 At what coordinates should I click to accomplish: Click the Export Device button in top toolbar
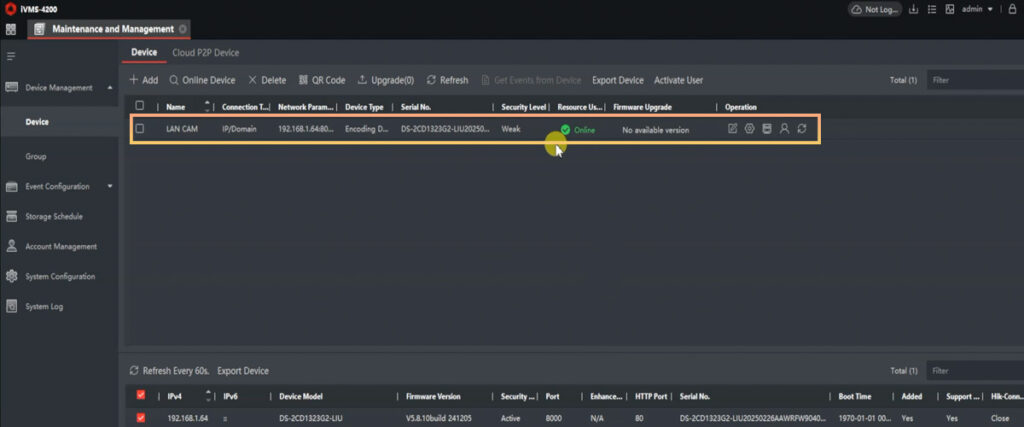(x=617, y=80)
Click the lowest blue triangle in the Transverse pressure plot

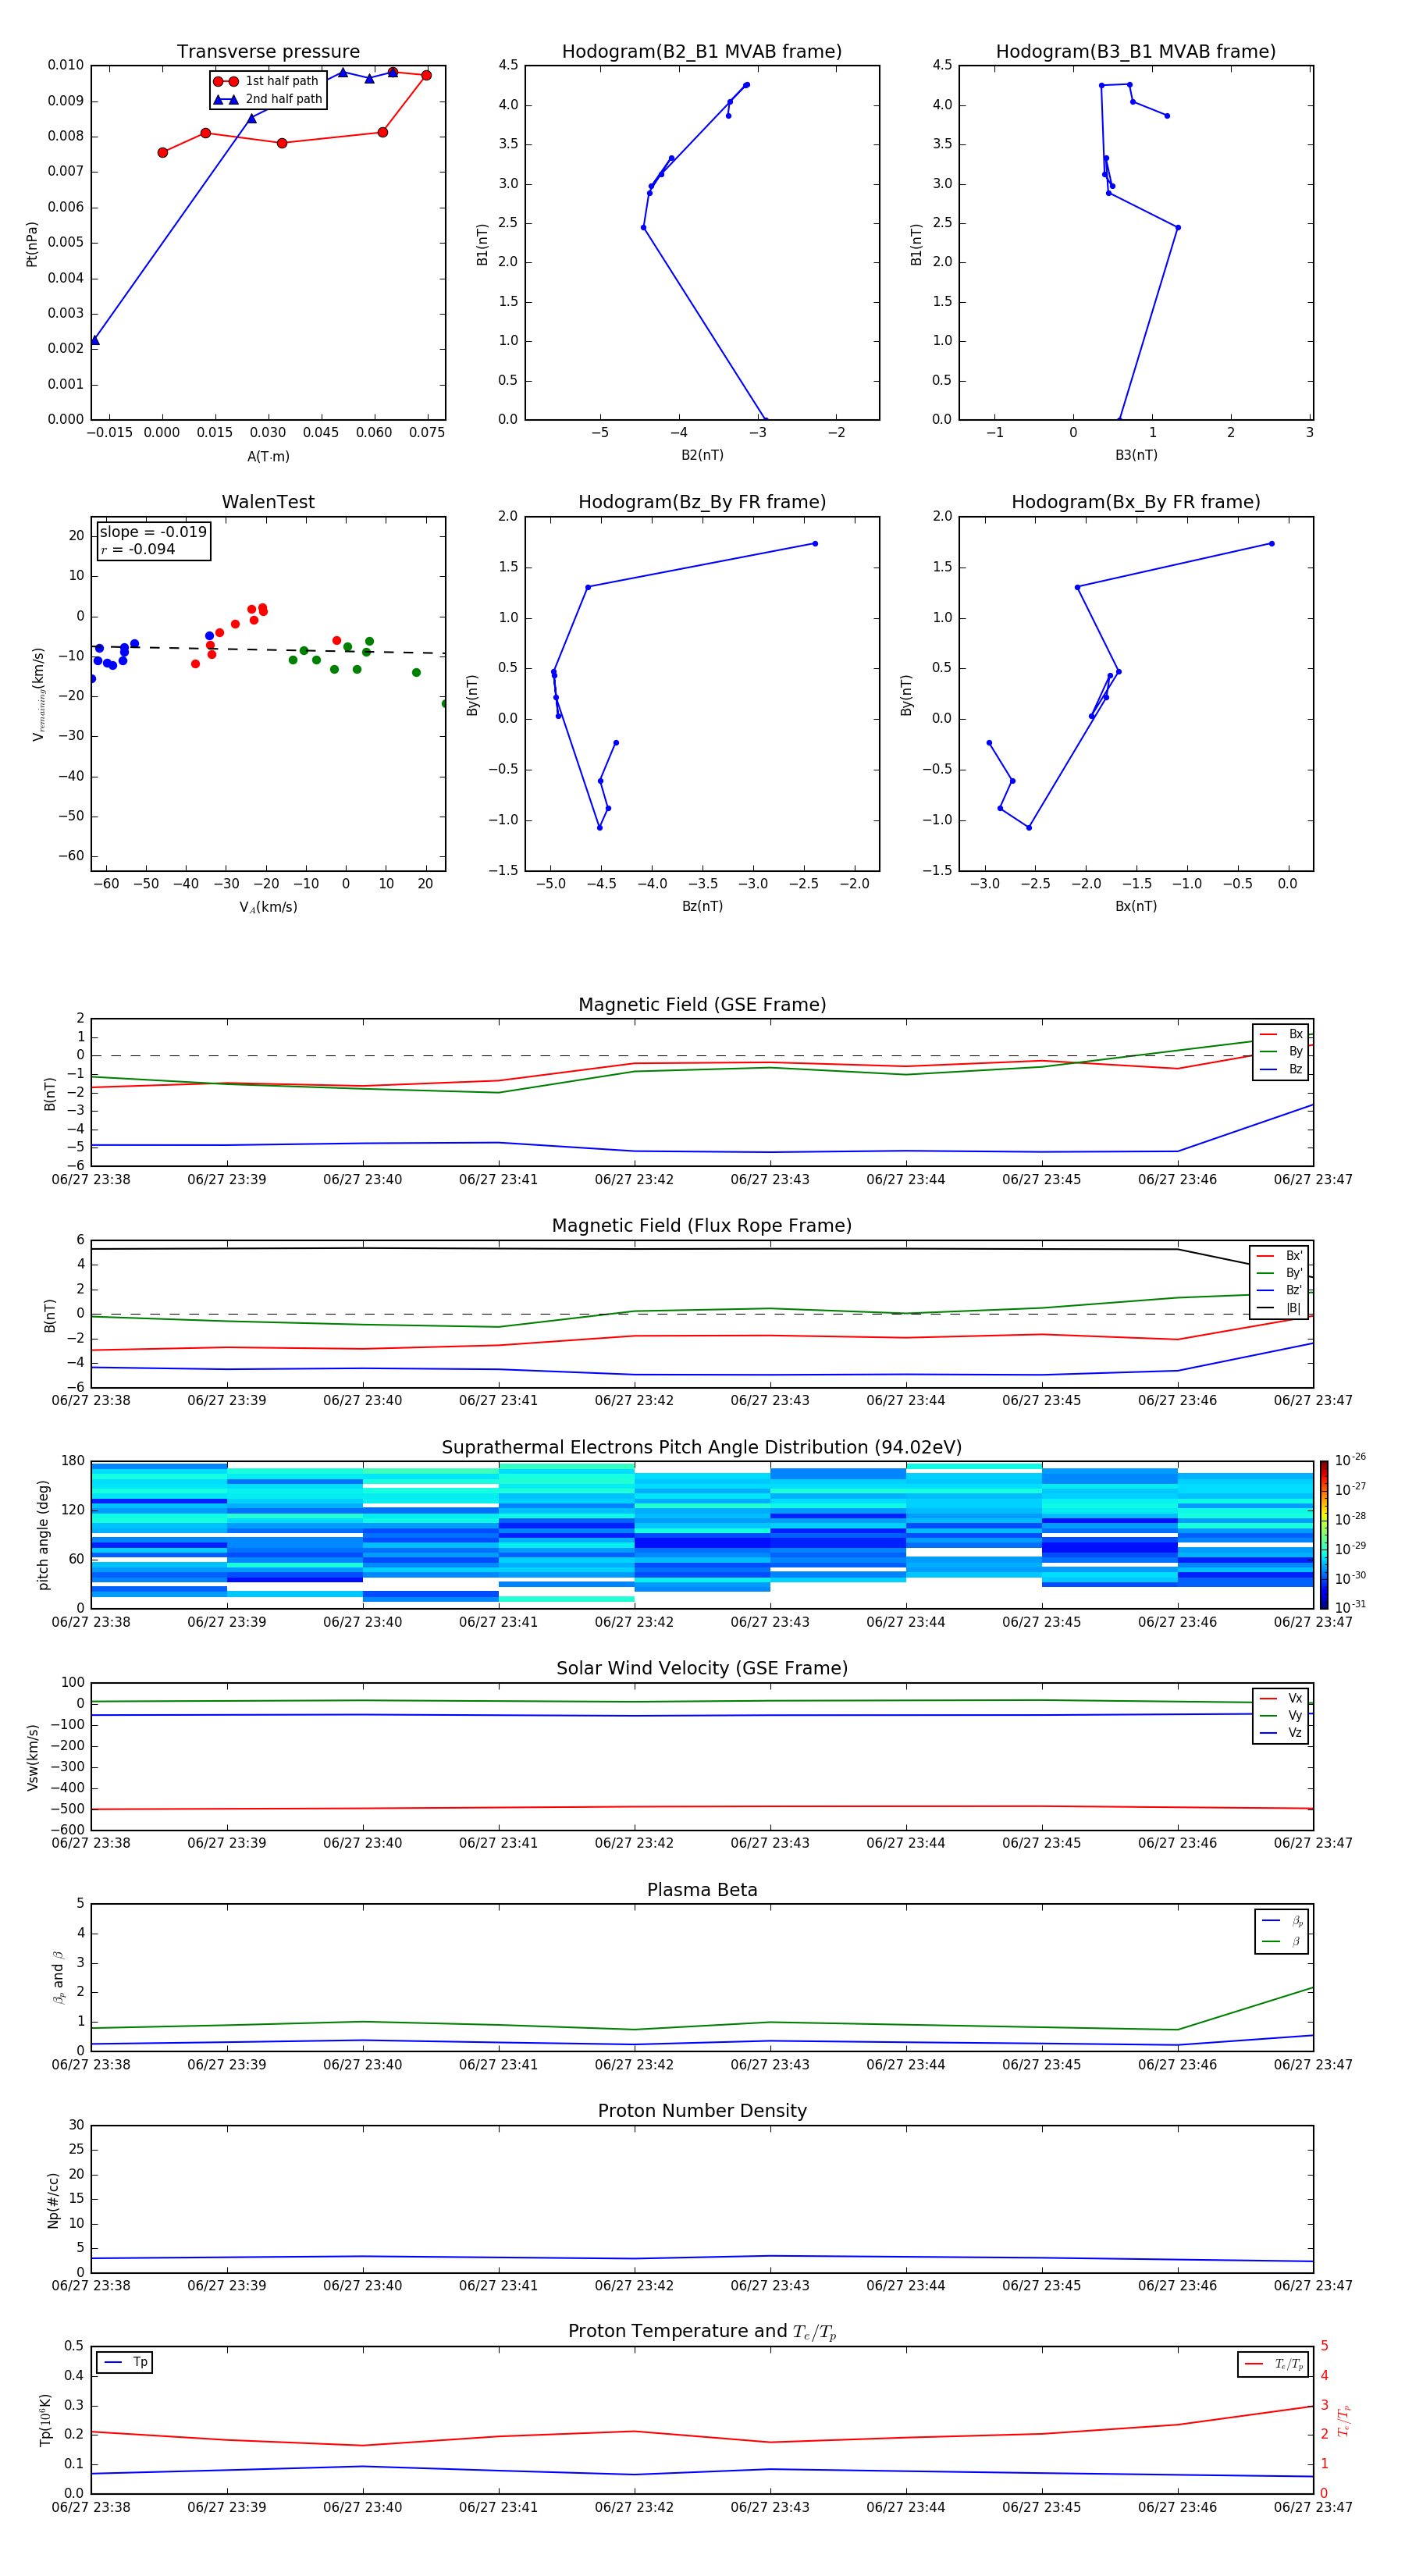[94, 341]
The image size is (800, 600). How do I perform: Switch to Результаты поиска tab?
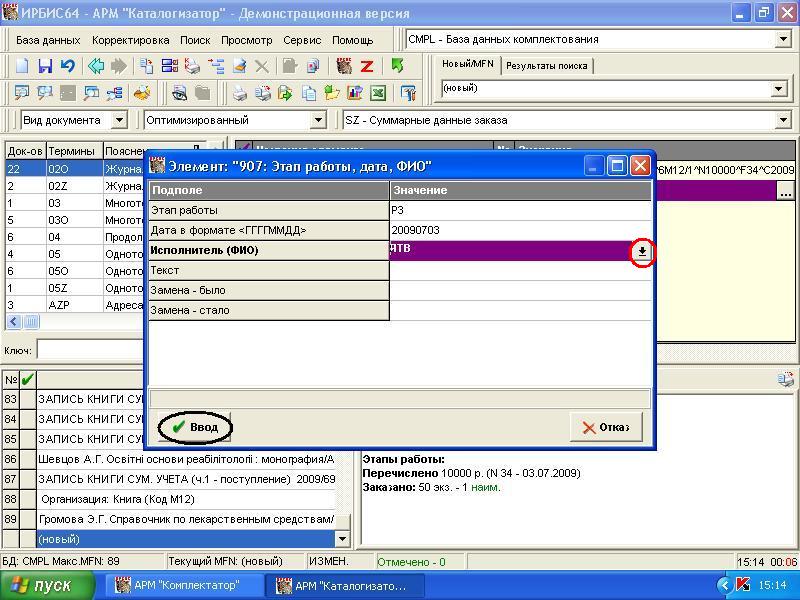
::::::
WHAT IS NEEDED: Exclude the pictures and give back the rest of the data above exactly as written.

EXERCISE RESPONSE:
 At what coordinates should I click to accomplish: Click the Export Device button in top toolbar
(x=617, y=80)
Click the lowest blue triangle in the Transverse pressure plot

[94, 341]
The image size is (800, 600). How do I perform: Switch to Результаты поиска tab?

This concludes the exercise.